"""

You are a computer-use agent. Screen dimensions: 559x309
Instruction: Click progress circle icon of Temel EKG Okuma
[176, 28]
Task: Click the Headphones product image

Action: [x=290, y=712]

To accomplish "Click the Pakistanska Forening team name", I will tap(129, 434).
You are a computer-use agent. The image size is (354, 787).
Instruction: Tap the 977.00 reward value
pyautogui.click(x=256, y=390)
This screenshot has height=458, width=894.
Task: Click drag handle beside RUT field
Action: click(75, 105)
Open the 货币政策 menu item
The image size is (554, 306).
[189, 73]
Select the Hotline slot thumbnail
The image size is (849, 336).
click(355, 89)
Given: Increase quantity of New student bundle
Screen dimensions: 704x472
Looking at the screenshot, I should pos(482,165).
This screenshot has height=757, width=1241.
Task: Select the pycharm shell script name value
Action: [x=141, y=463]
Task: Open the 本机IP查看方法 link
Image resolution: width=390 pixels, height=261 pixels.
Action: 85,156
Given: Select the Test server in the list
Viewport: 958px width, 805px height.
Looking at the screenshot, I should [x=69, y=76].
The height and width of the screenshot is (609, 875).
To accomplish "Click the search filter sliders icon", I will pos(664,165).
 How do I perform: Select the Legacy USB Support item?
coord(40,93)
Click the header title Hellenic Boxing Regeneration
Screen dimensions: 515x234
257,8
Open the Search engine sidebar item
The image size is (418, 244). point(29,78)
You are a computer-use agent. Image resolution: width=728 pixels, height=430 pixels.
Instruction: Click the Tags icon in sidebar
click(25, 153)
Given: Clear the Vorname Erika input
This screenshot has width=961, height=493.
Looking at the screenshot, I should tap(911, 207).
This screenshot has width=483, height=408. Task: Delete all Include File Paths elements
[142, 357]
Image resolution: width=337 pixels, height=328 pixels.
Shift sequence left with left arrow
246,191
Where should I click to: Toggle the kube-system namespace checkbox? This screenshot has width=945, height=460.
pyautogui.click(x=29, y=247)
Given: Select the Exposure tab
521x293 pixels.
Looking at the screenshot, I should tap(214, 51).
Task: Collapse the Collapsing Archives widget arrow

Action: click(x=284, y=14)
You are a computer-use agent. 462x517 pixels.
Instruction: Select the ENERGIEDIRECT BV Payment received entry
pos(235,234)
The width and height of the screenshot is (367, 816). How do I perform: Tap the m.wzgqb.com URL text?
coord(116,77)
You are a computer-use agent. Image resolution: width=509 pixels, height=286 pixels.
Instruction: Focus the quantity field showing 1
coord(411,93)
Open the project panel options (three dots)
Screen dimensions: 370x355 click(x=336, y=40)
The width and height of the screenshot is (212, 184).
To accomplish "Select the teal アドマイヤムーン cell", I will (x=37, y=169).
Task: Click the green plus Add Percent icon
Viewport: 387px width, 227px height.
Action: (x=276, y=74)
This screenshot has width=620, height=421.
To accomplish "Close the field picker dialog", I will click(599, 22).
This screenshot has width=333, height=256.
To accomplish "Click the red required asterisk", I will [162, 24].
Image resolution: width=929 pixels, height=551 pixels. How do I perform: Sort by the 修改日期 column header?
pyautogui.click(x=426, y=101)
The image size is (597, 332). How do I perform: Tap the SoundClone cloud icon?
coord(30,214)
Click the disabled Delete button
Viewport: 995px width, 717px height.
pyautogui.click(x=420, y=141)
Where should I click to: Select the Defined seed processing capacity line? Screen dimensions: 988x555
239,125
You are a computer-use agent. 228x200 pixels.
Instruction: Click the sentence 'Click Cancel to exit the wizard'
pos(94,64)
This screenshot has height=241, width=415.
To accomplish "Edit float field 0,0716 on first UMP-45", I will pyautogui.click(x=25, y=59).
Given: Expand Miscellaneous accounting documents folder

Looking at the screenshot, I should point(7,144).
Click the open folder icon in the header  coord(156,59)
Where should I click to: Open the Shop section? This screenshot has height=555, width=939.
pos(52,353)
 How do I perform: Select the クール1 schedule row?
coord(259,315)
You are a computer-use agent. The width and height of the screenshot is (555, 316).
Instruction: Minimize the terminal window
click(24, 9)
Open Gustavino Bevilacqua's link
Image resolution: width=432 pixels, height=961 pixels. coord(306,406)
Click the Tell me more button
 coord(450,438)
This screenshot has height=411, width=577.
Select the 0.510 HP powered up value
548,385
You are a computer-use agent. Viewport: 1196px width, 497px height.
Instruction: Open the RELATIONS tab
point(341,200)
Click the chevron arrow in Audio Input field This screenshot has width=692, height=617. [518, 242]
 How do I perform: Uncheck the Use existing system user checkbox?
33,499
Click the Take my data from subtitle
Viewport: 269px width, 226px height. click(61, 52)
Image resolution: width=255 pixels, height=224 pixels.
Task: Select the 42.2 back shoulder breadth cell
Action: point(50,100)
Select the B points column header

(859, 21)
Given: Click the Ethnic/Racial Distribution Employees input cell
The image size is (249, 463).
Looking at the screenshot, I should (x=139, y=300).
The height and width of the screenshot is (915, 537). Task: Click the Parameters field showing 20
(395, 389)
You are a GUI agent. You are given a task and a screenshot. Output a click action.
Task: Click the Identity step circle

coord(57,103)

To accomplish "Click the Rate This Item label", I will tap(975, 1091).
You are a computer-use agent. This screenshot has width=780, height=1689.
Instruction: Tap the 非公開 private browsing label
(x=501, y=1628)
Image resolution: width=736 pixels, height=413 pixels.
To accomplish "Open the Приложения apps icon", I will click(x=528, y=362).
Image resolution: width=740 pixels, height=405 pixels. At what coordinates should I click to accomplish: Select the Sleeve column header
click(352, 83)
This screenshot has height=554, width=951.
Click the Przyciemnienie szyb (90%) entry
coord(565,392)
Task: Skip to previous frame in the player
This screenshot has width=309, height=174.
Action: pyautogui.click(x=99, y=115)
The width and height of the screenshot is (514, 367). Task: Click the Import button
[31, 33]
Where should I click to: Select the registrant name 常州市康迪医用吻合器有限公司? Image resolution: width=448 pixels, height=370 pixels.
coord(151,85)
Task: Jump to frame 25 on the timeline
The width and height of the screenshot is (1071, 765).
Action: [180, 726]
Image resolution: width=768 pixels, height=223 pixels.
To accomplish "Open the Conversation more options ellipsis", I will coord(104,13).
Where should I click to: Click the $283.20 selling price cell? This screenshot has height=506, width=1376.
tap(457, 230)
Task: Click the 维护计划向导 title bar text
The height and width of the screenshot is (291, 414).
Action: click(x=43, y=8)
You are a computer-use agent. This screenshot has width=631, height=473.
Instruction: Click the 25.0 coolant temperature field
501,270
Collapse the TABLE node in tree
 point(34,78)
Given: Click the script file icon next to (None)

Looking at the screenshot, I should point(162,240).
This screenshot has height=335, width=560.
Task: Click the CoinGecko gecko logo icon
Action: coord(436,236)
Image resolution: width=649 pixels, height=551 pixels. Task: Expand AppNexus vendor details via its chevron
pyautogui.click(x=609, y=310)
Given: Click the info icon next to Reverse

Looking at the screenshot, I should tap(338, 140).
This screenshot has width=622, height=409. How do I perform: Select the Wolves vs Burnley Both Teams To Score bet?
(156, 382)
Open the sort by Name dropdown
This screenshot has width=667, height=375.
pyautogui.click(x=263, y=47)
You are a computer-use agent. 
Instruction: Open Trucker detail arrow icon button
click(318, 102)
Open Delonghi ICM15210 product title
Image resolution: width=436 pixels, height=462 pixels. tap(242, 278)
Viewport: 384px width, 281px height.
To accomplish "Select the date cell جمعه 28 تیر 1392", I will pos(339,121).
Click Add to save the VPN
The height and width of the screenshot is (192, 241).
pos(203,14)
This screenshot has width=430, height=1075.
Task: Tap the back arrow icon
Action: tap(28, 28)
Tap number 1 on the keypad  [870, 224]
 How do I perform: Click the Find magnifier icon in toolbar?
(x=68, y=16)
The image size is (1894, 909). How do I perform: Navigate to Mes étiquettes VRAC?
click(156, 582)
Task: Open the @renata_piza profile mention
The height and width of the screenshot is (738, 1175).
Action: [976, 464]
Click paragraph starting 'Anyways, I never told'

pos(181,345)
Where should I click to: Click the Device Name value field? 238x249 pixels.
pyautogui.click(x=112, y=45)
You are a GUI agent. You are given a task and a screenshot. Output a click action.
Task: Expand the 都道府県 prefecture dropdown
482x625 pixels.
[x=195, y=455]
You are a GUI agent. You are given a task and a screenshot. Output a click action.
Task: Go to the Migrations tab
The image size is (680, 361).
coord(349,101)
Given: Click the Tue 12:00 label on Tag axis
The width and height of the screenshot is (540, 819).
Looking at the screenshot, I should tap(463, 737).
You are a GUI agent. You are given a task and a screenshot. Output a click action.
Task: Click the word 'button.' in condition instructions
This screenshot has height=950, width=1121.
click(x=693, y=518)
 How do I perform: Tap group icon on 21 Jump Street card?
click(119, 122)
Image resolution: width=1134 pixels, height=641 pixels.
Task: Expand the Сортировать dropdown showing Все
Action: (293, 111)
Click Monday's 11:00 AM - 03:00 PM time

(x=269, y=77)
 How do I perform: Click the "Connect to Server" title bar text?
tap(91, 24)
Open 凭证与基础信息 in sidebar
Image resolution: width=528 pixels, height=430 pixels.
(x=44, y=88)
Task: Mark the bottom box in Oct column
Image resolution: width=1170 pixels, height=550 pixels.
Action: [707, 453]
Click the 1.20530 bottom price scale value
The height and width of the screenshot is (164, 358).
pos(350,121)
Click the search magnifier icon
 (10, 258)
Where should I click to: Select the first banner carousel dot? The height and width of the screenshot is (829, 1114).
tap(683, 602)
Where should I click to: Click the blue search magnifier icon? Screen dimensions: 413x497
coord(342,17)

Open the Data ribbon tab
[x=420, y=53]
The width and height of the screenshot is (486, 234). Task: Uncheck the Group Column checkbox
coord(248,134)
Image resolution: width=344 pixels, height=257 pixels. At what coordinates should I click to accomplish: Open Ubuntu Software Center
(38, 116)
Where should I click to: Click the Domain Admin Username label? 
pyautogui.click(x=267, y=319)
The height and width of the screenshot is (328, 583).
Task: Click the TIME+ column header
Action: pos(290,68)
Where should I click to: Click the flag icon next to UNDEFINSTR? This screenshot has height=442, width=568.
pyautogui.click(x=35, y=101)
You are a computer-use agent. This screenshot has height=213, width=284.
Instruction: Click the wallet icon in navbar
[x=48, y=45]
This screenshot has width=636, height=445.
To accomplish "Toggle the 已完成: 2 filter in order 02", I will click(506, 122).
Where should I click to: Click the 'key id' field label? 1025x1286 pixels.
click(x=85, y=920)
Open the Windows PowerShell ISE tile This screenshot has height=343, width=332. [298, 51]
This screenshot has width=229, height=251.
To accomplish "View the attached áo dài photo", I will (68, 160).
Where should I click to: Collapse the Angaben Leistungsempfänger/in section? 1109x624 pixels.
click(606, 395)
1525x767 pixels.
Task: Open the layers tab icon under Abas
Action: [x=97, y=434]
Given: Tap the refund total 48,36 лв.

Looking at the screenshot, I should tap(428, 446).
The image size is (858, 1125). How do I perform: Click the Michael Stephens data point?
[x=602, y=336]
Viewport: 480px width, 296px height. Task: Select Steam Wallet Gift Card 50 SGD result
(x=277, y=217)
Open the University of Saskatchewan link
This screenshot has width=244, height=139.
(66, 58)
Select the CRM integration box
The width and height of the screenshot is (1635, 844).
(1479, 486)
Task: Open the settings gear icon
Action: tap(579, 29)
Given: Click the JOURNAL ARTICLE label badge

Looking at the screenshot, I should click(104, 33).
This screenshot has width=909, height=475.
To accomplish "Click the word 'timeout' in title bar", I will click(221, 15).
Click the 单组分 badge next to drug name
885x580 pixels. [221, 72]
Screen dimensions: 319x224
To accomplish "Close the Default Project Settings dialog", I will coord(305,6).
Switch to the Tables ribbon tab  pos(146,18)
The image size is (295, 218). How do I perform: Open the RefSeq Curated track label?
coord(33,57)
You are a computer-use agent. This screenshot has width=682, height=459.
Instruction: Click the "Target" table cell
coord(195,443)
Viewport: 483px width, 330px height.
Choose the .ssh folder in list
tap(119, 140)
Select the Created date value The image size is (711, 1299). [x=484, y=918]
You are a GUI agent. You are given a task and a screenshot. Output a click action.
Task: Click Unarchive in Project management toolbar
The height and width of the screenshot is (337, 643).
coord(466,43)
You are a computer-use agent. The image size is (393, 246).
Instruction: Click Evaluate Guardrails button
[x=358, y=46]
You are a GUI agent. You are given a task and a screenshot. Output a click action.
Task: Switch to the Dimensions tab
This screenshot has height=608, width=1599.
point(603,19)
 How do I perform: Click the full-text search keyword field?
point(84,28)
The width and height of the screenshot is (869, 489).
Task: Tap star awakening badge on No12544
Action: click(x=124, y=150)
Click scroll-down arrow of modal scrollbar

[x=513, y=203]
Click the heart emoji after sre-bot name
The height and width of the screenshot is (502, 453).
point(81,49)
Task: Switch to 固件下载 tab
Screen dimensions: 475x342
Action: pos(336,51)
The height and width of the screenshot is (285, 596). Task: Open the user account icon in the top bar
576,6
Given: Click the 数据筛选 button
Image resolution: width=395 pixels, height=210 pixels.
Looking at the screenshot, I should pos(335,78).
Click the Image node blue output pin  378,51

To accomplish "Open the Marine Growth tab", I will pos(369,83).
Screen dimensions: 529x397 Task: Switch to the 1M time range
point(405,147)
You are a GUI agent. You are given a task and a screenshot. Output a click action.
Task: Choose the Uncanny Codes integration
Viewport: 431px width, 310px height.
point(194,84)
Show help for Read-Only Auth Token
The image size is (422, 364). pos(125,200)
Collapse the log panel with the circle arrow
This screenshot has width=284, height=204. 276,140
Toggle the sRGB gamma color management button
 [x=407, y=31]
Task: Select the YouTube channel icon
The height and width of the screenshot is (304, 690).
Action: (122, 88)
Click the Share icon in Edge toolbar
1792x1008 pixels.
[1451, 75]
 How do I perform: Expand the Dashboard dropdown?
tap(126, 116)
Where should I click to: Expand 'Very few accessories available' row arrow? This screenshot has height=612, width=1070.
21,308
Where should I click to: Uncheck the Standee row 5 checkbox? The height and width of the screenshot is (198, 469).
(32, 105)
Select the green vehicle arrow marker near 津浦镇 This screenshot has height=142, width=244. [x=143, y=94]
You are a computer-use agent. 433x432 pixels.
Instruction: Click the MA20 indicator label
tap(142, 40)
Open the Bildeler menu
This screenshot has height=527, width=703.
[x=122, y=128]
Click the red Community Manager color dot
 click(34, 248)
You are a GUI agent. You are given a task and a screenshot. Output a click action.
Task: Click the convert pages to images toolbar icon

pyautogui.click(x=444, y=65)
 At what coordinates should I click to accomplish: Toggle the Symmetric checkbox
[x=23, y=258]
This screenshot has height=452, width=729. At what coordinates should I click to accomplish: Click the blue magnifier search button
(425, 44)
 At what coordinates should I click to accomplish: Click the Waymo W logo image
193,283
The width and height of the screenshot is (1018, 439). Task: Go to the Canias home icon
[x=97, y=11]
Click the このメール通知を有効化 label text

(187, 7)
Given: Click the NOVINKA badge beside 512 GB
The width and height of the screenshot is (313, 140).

"""

EXERCISE REQUIREMENTS: Taking the entries from their first line through the line with "Given: Increase quantity", inclusive, restate each line word for word and give nothing else.

SOLUTION BELOW:
You are a computer-use agent. Screen dimensions: 559x309
Instruction: Click progress circle icon of Temel EKG Okuma
[176, 28]
Task: Click the Headphones product image

Action: [x=290, y=712]

To accomplish "Click the Pakistanska Forening team name", I will tap(129, 434).
You are a computer-use agent. The image size is (354, 787).
Instruction: Tap the 977.00 reward value
pyautogui.click(x=256, y=390)
This screenshot has height=458, width=894.
Task: Click drag handle beside RUT field
Action: click(75, 105)
Open the 货币政策 menu item
The image size is (554, 306).
[189, 73]
Select the Hotline slot thumbnail
The image size is (849, 336).
click(355, 89)
Given: Increase quantity of New student bundle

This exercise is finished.